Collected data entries
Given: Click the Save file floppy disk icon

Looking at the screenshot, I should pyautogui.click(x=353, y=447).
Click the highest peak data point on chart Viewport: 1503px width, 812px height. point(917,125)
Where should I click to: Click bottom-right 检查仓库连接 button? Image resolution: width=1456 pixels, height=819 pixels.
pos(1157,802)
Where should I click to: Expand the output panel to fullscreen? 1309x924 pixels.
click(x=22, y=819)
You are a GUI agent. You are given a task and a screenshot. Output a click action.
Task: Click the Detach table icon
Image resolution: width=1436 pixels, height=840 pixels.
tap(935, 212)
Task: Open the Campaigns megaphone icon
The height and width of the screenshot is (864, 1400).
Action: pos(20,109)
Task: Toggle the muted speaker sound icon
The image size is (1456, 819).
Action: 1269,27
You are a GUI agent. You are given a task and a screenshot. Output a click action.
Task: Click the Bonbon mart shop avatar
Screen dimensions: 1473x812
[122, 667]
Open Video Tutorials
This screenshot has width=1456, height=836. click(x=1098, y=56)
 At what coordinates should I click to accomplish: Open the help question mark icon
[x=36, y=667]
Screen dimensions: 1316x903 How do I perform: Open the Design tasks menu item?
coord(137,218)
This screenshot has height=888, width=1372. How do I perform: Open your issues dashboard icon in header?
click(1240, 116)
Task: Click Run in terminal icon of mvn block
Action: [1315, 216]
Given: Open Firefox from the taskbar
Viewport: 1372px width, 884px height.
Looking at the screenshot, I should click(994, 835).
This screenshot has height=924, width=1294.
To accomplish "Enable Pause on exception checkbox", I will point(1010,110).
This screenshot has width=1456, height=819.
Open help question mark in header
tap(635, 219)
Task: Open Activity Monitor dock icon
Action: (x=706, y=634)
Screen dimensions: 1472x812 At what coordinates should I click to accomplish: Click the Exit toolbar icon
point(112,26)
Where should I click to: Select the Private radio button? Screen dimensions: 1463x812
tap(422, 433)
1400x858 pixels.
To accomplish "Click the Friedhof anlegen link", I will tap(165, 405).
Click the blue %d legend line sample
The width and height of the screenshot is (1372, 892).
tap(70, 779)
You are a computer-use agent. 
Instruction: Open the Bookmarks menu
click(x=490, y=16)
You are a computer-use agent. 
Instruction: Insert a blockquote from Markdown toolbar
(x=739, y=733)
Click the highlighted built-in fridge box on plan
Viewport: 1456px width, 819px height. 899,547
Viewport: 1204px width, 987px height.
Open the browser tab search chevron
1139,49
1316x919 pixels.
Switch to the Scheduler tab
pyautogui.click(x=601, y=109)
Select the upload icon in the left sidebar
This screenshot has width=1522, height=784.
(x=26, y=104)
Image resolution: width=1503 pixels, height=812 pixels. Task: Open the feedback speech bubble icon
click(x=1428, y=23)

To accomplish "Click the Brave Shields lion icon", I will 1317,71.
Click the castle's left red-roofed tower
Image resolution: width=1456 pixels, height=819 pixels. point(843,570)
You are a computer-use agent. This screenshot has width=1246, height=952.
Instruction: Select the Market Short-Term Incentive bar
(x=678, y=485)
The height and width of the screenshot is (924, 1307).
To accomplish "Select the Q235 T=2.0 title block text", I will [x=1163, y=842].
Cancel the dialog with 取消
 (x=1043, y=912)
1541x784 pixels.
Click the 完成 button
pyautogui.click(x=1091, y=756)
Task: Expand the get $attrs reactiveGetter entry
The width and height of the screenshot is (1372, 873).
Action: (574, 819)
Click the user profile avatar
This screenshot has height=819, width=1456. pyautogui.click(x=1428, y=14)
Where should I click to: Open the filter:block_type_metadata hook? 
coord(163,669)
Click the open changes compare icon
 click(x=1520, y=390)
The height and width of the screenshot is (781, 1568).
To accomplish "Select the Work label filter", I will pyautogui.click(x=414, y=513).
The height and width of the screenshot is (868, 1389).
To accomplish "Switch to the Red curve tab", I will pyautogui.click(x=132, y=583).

[Brief]
Word for word, copy out all the data given above.

[Result for this task]
Given: Click the Save file floppy disk icon

Looking at the screenshot, I should pyautogui.click(x=353, y=447).
Click the highest peak data point on chart Viewport: 1503px width, 812px height. point(917,125)
Where should I click to: Click bottom-right 检查仓库连接 button? Image resolution: width=1456 pixels, height=819 pixels.
pos(1157,802)
Where should I click to: Expand the output panel to fullscreen? 1309x924 pixels.
click(x=22, y=819)
You are a GUI agent. You are given a task and a screenshot. Output a click action.
Task: Click the Detach table icon
Image resolution: width=1436 pixels, height=840 pixels.
tap(935, 212)
Task: Open the Campaigns megaphone icon
The height and width of the screenshot is (864, 1400).
Action: pos(20,109)
Task: Toggle the muted speaker sound icon
The image size is (1456, 819).
Action: 1269,27
You are a GUI agent. You are given a task and a screenshot. Output a click action.
Task: Click the Bonbon mart shop avatar
Screen dimensions: 1473x812
[122, 667]
Open Video Tutorials
This screenshot has width=1456, height=836. click(x=1098, y=56)
 At what coordinates should I click to accomplish: Open the help question mark icon
[x=36, y=667]
Screen dimensions: 1316x903 How do I perform: Open the Design tasks menu item?
coord(137,218)
This screenshot has height=888, width=1372. How do I perform: Open your issues dashboard icon in header?
click(1240, 116)
Task: Click Run in terminal icon of mvn block
Action: [1315, 216]
Given: Open Firefox from the taskbar
Viewport: 1372px width, 884px height.
Looking at the screenshot, I should click(994, 835).
This screenshot has height=924, width=1294.
To accomplish "Enable Pause on exception checkbox", I will point(1010,110).
This screenshot has width=1456, height=819.
Open help question mark in header
tap(635, 219)
Task: Open Activity Monitor dock icon
Action: (x=706, y=634)
Screen dimensions: 1472x812 At what coordinates should I click to accomplish: Click the Exit toolbar icon
point(112,26)
Where should I click to: Select the Private radio button? Screen dimensions: 1463x812
tap(422, 433)
1400x858 pixels.
To accomplish "Click the Friedhof anlegen link", I will tap(165, 405).
Click the blue %d legend line sample
The width and height of the screenshot is (1372, 892).
tap(70, 779)
You are a computer-use agent. 
Instruction: Open the Bookmarks menu
click(x=490, y=16)
You are a computer-use agent. 
Instruction: Insert a blockquote from Markdown toolbar
(x=739, y=733)
Click the highlighted built-in fridge box on plan
Viewport: 1456px width, 819px height. 899,547
Viewport: 1204px width, 987px height.
Open the browser tab search chevron
1139,49
1316x919 pixels.
Switch to the Scheduler tab
pyautogui.click(x=601, y=109)
Select the upload icon in the left sidebar
This screenshot has width=1522, height=784.
(x=26, y=104)
Image resolution: width=1503 pixels, height=812 pixels. Task: Open the feedback speech bubble icon
click(x=1428, y=23)

To accomplish "Click the Brave Shields lion icon", I will 1317,71.
Click the castle's left red-roofed tower
Image resolution: width=1456 pixels, height=819 pixels. point(843,570)
You are a computer-use agent. This screenshot has width=1246, height=952.
Instruction: Select the Market Short-Term Incentive bar
(x=678, y=485)
The height and width of the screenshot is (924, 1307).
To accomplish "Select the Q235 T=2.0 title block text", I will [x=1163, y=842].
Cancel the dialog with 取消
 (x=1043, y=912)
1541x784 pixels.
Click the 完成 button
pyautogui.click(x=1091, y=756)
Task: Expand the get $attrs reactiveGetter entry
The width and height of the screenshot is (1372, 873).
Action: (574, 819)
Click the user profile avatar
This screenshot has height=819, width=1456. pyautogui.click(x=1428, y=14)
Where should I click to: Open the filter:block_type_metadata hook? 
coord(163,669)
Click the open changes compare icon
 click(x=1520, y=390)
The height and width of the screenshot is (781, 1568).
To accomplish "Select the Work label filter", I will pyautogui.click(x=414, y=513).
The height and width of the screenshot is (868, 1389).
To accomplish "Switch to the Red curve tab", I will pyautogui.click(x=132, y=583).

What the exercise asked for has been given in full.